Plusieurs voix se sont élevées pour exiger des institutions de l’Union qu’elles interviennent dans la crise espagnole. Cependant, l’Union européenne ne peut exercer que les compétences qui lui sont attribuées par les Traités. Aucune base juridique ne lui permet ni de prendre position ni d’adopter une action quant à l’organisation territoriale d’un État membre. Au contraire, l’article 4 § 2 du Traité sur l’Union européenne impose à l’Union le respect de l’identité nationale des États membres « inhérente à leurs structures fondamentales politiques et constitutionnelles, y compris en ce qui concerne l’autonomie locale et régionale ». C’est pourquoi, le 2 octobre 2017, la Commission a déclaré : « En vertu de la Constitution espagnole, le scrutin organisé hier en Catalogne n’était pas légal ». Pour elle, « il s’agit d’une question interne à l’Espagne qui doit être réglée dans le respect de l’ordre constitutionnel de ce pays ».

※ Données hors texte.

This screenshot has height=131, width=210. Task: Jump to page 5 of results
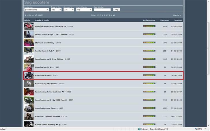(x=104, y=15)
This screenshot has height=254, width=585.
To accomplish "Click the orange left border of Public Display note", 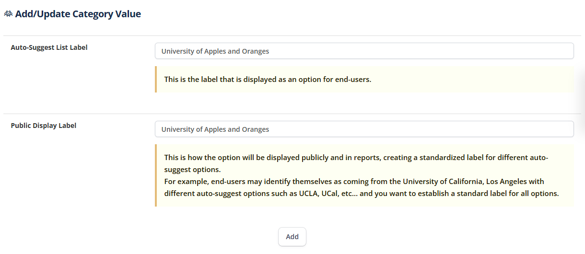I will click(156, 175).

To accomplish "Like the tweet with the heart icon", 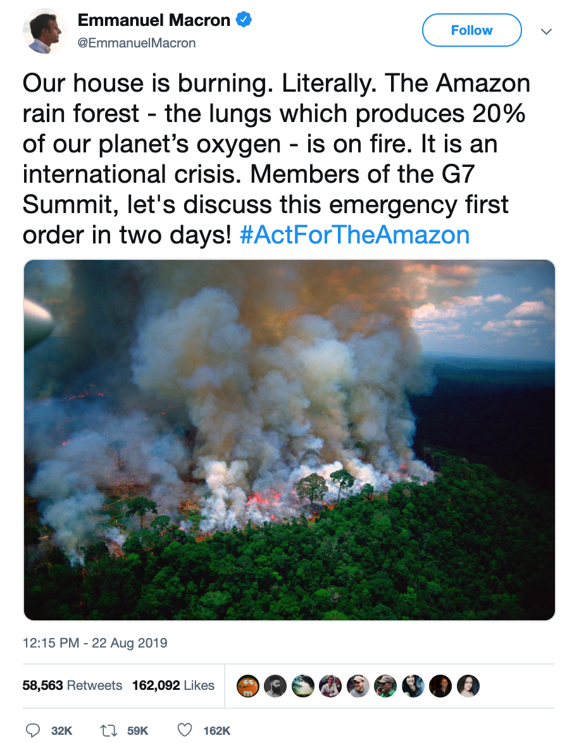I will (184, 730).
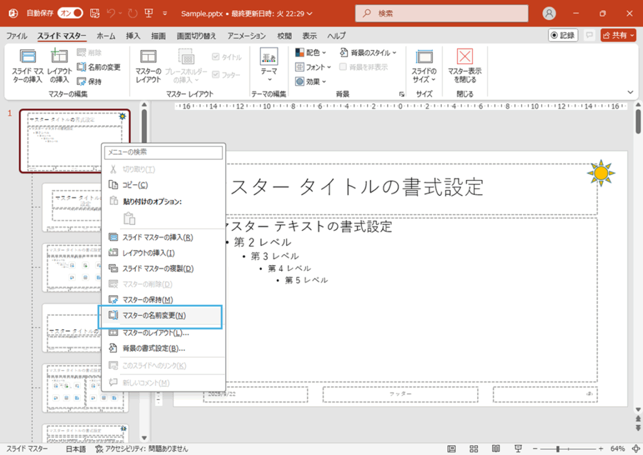Click 名前の変更 in the ribbon
This screenshot has width=643, height=455.
click(99, 67)
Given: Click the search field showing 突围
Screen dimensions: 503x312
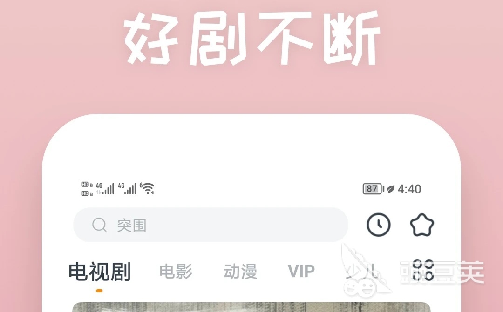Looking at the screenshot, I should (x=211, y=225).
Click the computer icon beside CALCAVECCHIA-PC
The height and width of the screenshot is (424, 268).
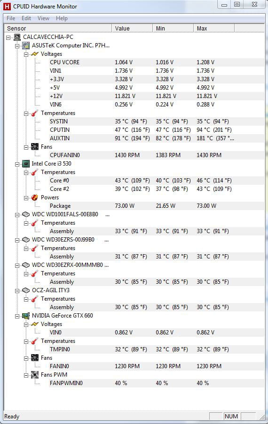click(17, 37)
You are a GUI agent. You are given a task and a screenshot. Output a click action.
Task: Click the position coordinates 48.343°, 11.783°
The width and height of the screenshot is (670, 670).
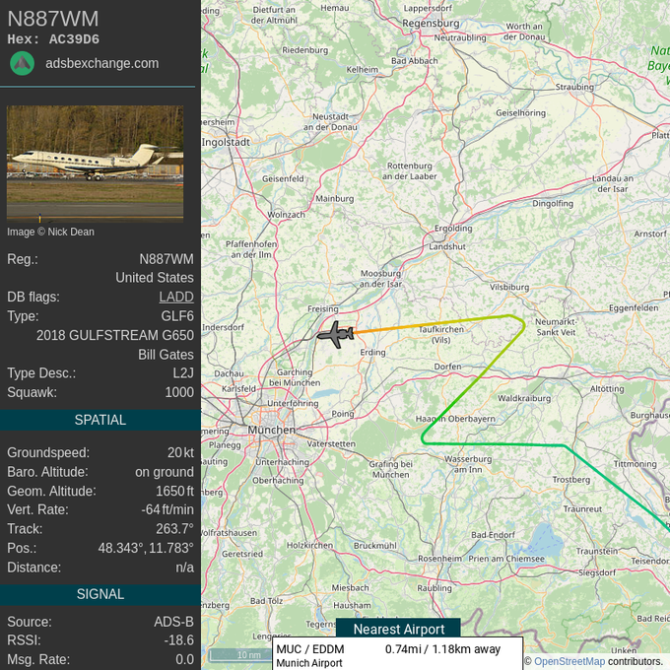click(146, 548)
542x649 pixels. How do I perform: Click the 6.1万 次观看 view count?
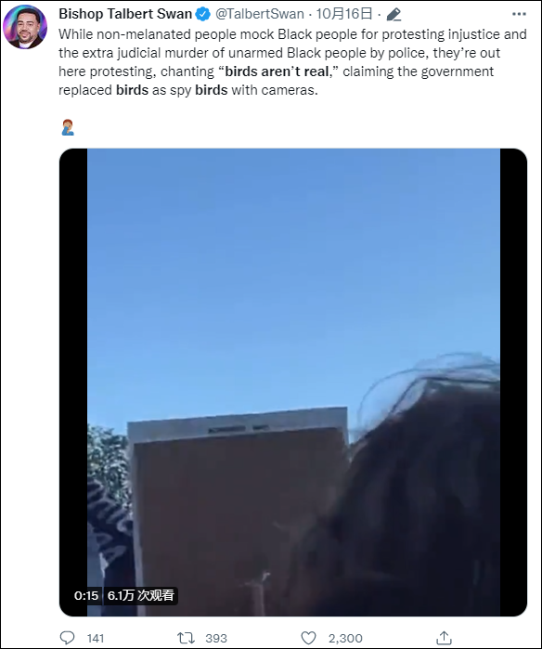click(141, 595)
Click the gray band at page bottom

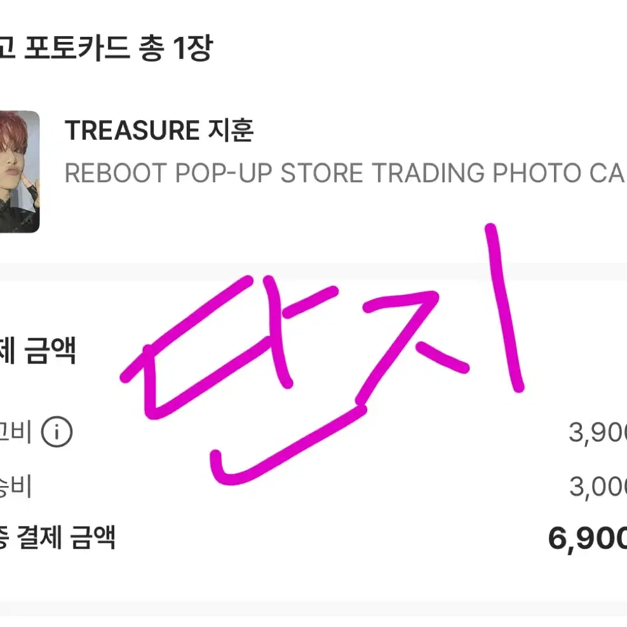314,608
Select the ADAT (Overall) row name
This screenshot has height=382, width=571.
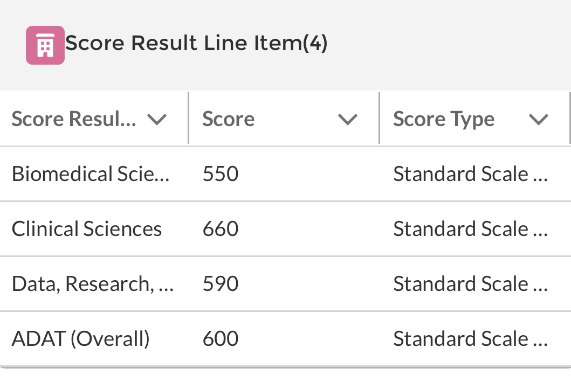coord(81,339)
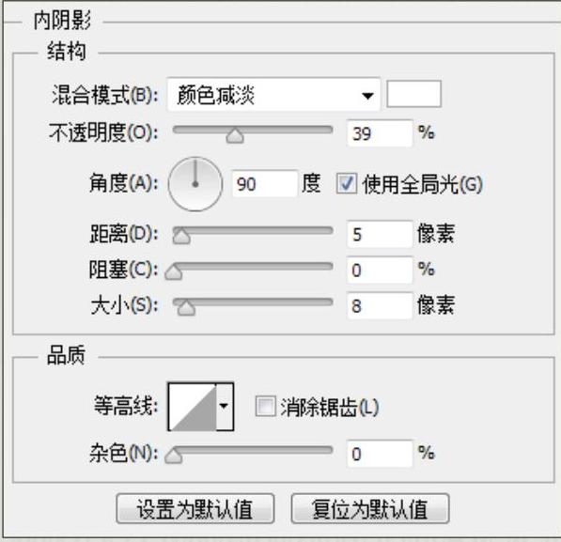Click the white shadow color swatch
Image resolution: width=561 pixels, height=542 pixels.
tap(414, 94)
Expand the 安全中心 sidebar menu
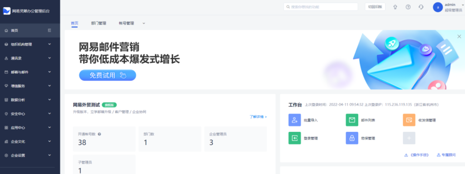 pyautogui.click(x=30, y=114)
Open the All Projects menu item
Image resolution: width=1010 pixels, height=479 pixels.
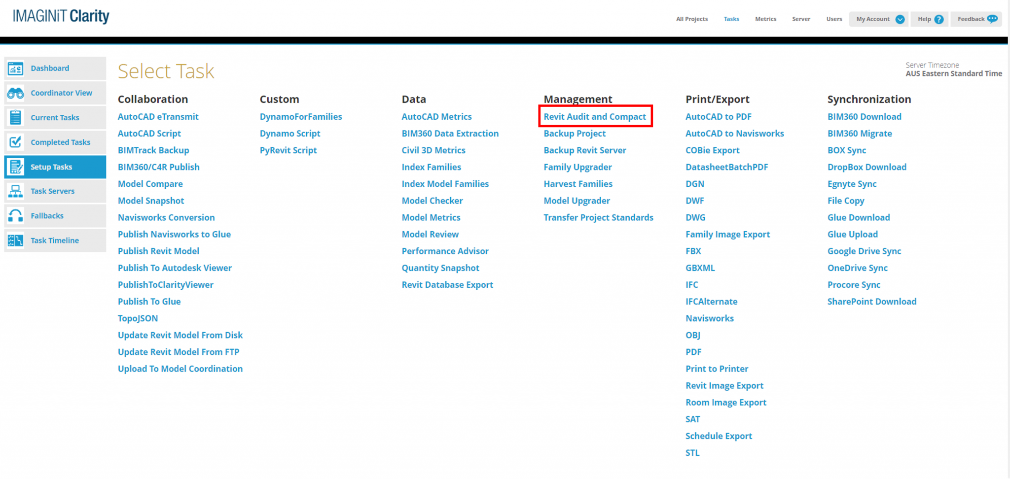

L’Union n’est pas davantage compétente pour intervenir dans la gestion par le gouvernement espagnol de la crise. L’article 4 § 2 du Traité sur l’Union européenne lui impose en effet le respect des « fonctions essentielles de l’État, notamment celles qui ont pour objet d’assurer son intégrité territoriale, de maintenir l’ordre public et de sauvegarder la sécurité nationale ». La Commission a néanmoins pris le soin de préciser que le processus doit être géré « dans le plein respect de la Constitution espagnole et des droits fondamentaux des citoyens qui y sont consacrés ». Si violation des droits fondamentaux il y a, elle doit être contestée devant le juge espagnol et, les voies de droit national épuisées, devant la Cour européenne des droits de l’homme. L’Union ne pourrait agir que dans le cas où la violation des droits deviendrait structurelle. Elle activerait la procédure de l’article 7 du Traité sur l’Union européenne pour violation des valeurs fondamentales. On en est encore très loin et, on le voit avec la Pologne, la procédure est complexe à mettre en œuvre.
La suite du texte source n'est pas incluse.